Rewrite the material below, replacing every "How do I perform:" with "What should I click to:" and leaving everything else as it is.

Entries on locating words and elements:
• • • • • • •

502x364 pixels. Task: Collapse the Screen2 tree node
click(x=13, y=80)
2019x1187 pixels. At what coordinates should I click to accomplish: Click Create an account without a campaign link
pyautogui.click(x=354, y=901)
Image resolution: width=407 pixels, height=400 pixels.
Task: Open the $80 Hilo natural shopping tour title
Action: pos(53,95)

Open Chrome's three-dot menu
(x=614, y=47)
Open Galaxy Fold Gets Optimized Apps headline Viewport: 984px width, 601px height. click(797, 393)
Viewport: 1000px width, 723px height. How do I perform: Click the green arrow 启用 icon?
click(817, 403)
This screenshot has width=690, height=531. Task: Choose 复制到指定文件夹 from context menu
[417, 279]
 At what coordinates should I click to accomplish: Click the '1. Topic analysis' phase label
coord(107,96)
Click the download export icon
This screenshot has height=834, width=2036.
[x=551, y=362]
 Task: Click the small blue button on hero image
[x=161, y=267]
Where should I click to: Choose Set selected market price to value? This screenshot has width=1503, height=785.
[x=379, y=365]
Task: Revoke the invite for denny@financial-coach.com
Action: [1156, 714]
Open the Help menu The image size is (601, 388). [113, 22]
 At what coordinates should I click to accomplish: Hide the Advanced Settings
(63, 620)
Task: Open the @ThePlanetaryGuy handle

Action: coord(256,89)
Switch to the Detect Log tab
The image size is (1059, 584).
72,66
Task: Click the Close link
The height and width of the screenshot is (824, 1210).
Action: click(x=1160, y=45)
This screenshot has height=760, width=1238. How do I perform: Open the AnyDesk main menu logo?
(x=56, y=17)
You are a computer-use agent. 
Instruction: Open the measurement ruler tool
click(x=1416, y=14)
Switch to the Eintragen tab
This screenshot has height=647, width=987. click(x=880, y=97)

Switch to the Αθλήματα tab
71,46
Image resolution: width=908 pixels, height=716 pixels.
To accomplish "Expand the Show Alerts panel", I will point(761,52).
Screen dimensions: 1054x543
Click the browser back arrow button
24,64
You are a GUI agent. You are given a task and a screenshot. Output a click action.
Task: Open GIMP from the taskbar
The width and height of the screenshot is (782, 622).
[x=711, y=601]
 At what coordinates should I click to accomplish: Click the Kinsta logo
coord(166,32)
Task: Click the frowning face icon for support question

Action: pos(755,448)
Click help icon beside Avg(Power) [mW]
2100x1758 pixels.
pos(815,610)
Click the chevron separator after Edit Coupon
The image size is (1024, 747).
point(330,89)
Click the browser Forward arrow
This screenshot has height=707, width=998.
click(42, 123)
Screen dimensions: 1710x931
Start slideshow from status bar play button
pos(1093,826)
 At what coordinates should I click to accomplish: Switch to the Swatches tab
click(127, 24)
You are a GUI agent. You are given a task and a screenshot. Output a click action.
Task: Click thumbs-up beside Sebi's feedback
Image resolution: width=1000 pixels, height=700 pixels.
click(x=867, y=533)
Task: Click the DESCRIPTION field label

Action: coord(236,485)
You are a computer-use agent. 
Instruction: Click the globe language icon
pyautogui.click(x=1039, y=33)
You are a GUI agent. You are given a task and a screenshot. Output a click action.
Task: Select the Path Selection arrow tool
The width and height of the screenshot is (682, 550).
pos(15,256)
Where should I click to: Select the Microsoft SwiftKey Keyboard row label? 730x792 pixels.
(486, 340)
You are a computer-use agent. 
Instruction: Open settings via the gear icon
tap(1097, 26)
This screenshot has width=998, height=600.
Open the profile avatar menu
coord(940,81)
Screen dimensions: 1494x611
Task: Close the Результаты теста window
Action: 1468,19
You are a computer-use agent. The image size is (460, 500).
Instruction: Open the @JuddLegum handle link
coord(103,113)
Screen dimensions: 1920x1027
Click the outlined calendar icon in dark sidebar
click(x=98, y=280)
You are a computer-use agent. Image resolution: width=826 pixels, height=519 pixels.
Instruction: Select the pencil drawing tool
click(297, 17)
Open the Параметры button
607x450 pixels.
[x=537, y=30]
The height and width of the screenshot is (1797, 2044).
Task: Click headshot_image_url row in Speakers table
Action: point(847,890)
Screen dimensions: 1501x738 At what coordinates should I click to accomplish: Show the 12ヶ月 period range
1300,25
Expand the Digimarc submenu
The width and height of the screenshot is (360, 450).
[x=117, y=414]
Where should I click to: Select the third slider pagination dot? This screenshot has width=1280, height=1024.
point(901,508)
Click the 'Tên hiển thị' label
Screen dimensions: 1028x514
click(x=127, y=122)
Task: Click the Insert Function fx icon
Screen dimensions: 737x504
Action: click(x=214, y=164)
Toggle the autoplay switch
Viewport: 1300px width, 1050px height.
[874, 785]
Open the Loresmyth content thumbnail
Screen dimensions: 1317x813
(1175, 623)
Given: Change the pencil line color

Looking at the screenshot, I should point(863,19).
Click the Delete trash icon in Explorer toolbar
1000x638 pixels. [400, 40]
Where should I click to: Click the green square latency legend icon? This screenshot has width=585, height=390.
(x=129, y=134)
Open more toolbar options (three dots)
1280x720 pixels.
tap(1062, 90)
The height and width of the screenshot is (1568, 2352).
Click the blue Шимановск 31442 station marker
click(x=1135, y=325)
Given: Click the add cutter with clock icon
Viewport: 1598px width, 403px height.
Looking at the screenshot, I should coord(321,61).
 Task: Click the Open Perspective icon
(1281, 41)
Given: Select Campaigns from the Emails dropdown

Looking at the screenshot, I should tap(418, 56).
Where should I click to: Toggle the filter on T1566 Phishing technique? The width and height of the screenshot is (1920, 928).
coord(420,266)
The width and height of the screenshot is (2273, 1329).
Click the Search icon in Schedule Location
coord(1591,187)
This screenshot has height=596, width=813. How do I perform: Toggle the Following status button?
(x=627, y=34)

• • • • • • •

Exercise output:
502x364 pixels. Task: Collapse the Screen2 tree node
click(x=13, y=80)
2019x1187 pixels. At what coordinates should I click to accomplish: Click Create an account without a campaign link
pyautogui.click(x=354, y=901)
Image resolution: width=407 pixels, height=400 pixels.
Task: Open the $80 Hilo natural shopping tour title
Action: pos(53,95)

Open Chrome's three-dot menu
(x=614, y=47)
Open Galaxy Fold Gets Optimized Apps headline Viewport: 984px width, 601px height. click(797, 393)
Viewport: 1000px width, 723px height. What should I click to: Click the green arrow 启用 icon?
click(817, 403)
This screenshot has width=690, height=531. Task: Choose 复制到指定文件夹 from context menu
[417, 279]
 At what coordinates should I click to accomplish: Click the '1. Topic analysis' phase label
coord(107,96)
Click the download export icon
This screenshot has height=834, width=2036.
[x=551, y=362]
 Task: Click the small blue button on hero image
[x=161, y=267]
Where should I click to: Choose Set selected market price to value? This screenshot has width=1503, height=785.
[x=379, y=365]
Task: Revoke the invite for denny@financial-coach.com
Action: [1156, 714]
Open the Help menu The image size is (601, 388). [113, 22]
 At what coordinates should I click to accomplish: Hide the Advanced Settings
(63, 620)
Task: Open the @ThePlanetaryGuy handle

Action: coord(256,89)
Switch to the Detect Log tab
The image size is (1059, 584).
72,66
Task: Click the Close link
The height and width of the screenshot is (824, 1210).
Action: click(x=1160, y=45)
This screenshot has height=760, width=1238. What should I click to: Open the AnyDesk main menu logo?
(x=56, y=17)
You are a computer-use agent. 
Instruction: Open the measurement ruler tool
click(x=1416, y=14)
Switch to the Eintragen tab
This screenshot has height=647, width=987. click(x=880, y=97)

Switch to the Αθλήματα tab
71,46
Image resolution: width=908 pixels, height=716 pixels.
To accomplish "Expand the Show Alerts panel", I will point(761,52).
Screen dimensions: 1054x543
Click the browser back arrow button
24,64
You are a GUI agent. You are given a task and a screenshot. Output a click action.
Task: Open GIMP from the taskbar
The width and height of the screenshot is (782, 622).
[x=711, y=601]
 At what coordinates should I click to accomplish: Click the Kinsta logo
coord(166,32)
Task: Click the frowning face icon for support question

Action: pos(755,448)
Click help icon beside Avg(Power) [mW]
2100x1758 pixels.
pos(815,610)
Click the chevron separator after Edit Coupon
The image size is (1024, 747).
point(330,89)
Click the browser Forward arrow
This screenshot has height=707, width=998.
click(42, 123)
Screen dimensions: 1710x931
Start slideshow from status bar play button
pos(1093,826)
 At what coordinates should I click to accomplish: Switch to the Swatches tab
click(127, 24)
You are a GUI agent. You are given a task and a screenshot. Output a click action.
Task: Click thumbs-up beside Sebi's feedback
Image resolution: width=1000 pixels, height=700 pixels.
click(x=867, y=533)
Task: Click the DESCRIPTION field label

Action: coord(236,485)
You are a computer-use agent. 
Instruction: Click the globe language icon
pyautogui.click(x=1039, y=33)
You are a GUI agent. You are given a task and a screenshot. Output a click action.
Task: Select the Path Selection arrow tool
The width and height of the screenshot is (682, 550).
pos(15,256)
Where should I click to: Select the Microsoft SwiftKey Keyboard row label? 730x792 pixels.
(486, 340)
You are a computer-use agent. 
Instruction: Open settings via the gear icon
tap(1097, 26)
This screenshot has width=998, height=600.
Open the profile avatar menu
coord(940,81)
Screen dimensions: 1494x611
Task: Close the Результаты теста window
Action: 1468,19
You are a computer-use agent. The image size is (460, 500).
Instruction: Open the @JuddLegum handle link
coord(103,113)
Screen dimensions: 1920x1027
Click the outlined calendar icon in dark sidebar
click(x=98, y=280)
You are a computer-use agent. Image resolution: width=826 pixels, height=519 pixels.
Instruction: Select the pencil drawing tool
click(297, 17)
Open the Параметры button
607x450 pixels.
[x=537, y=30]
The height and width of the screenshot is (1797, 2044).
Task: Click headshot_image_url row in Speakers table
Action: point(847,890)
Screen dimensions: 1501x738 At what coordinates should I click to accomplish: Show the 12ヶ月 period range
1300,25
Expand the Digimarc submenu
The width and height of the screenshot is (360, 450).
[x=117, y=414]
Where should I click to: Select the third slider pagination dot? This screenshot has width=1280, height=1024.
point(901,508)
Click the 'Tên hiển thị' label
Screen dimensions: 1028x514
click(x=127, y=122)
Task: Click the Insert Function fx icon
Screen dimensions: 737x504
Action: click(x=214, y=164)
Toggle the autoplay switch
Viewport: 1300px width, 1050px height.
[874, 785]
Open the Loresmyth content thumbnail
Screen dimensions: 1317x813
(1175, 623)
Given: Change the pencil line color

Looking at the screenshot, I should point(863,19).
Click the Delete trash icon in Explorer toolbar
1000x638 pixels. [400, 40]
Where should I click to: Click the green square latency legend icon? This screenshot has width=585, height=390.
(x=129, y=134)
Open more toolbar options (three dots)
1280x720 pixels.
tap(1062, 90)
The height and width of the screenshot is (1568, 2352).
Click the blue Шимановск 31442 station marker
click(x=1135, y=325)
Given: Click the add cutter with clock icon
Viewport: 1598px width, 403px height.
Looking at the screenshot, I should coord(321,61).
 Task: Click the Open Perspective icon
(1281, 41)
Given: Select Campaigns from the Emails dropdown

Looking at the screenshot, I should tap(418, 56).
Where should I click to: Toggle the filter on T1566 Phishing technique? The width and height of the screenshot is (1920, 928).
coord(420,266)
The width and height of the screenshot is (2273, 1329).
Click the Search icon in Schedule Location
coord(1591,187)
This screenshot has height=596, width=813. What should I click to: Toggle the Following status button?
(x=627, y=34)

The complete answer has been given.